## [ASSIGNED TASK]
Reproduce the lines below exactly. Skip images.

## [DATA UNDER STUDY]
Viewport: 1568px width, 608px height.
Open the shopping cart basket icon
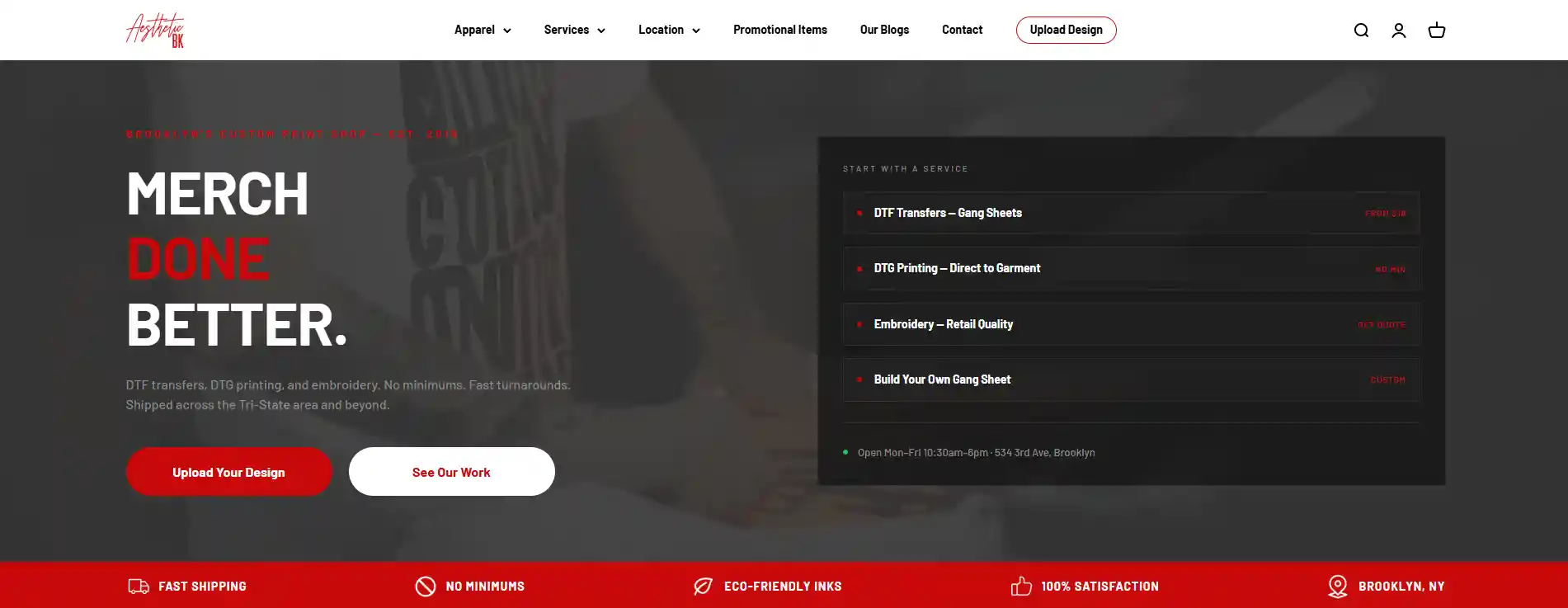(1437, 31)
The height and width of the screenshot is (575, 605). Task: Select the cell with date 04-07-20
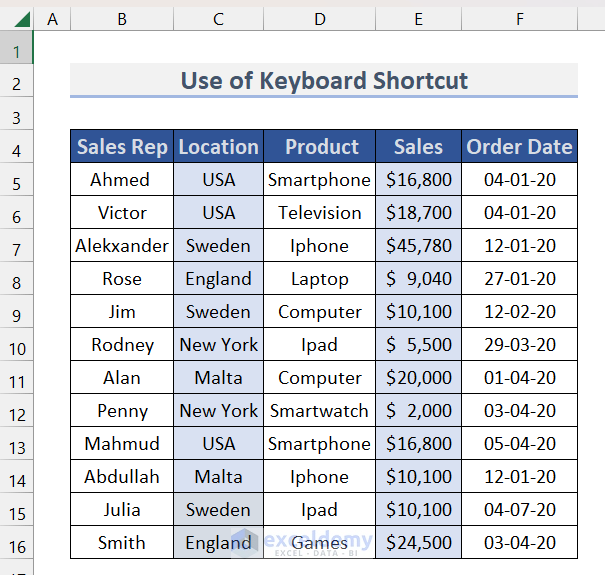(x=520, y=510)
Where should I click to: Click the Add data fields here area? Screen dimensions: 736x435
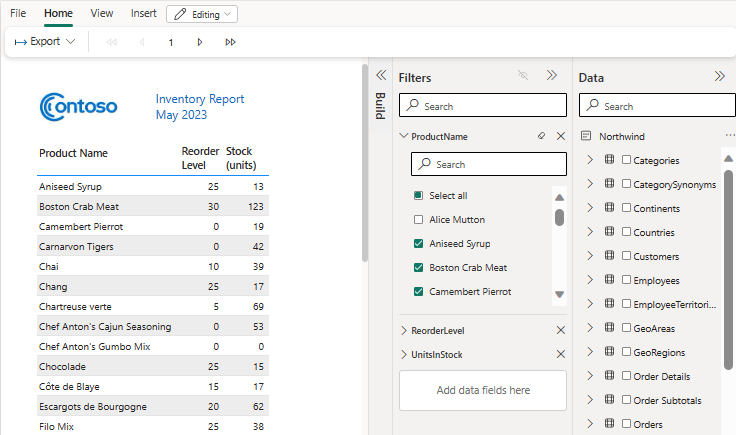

## [ANSWER SPACE]
Viewport: 1568px width, 608px height.
Open the shopping cart basket icon
(1437, 31)
The height and width of the screenshot is (575, 605). Task: Select the cell with date 04-07-20
(x=520, y=510)
Where should I click to: Click the Add data fields here area? Screen dimensions: 736x435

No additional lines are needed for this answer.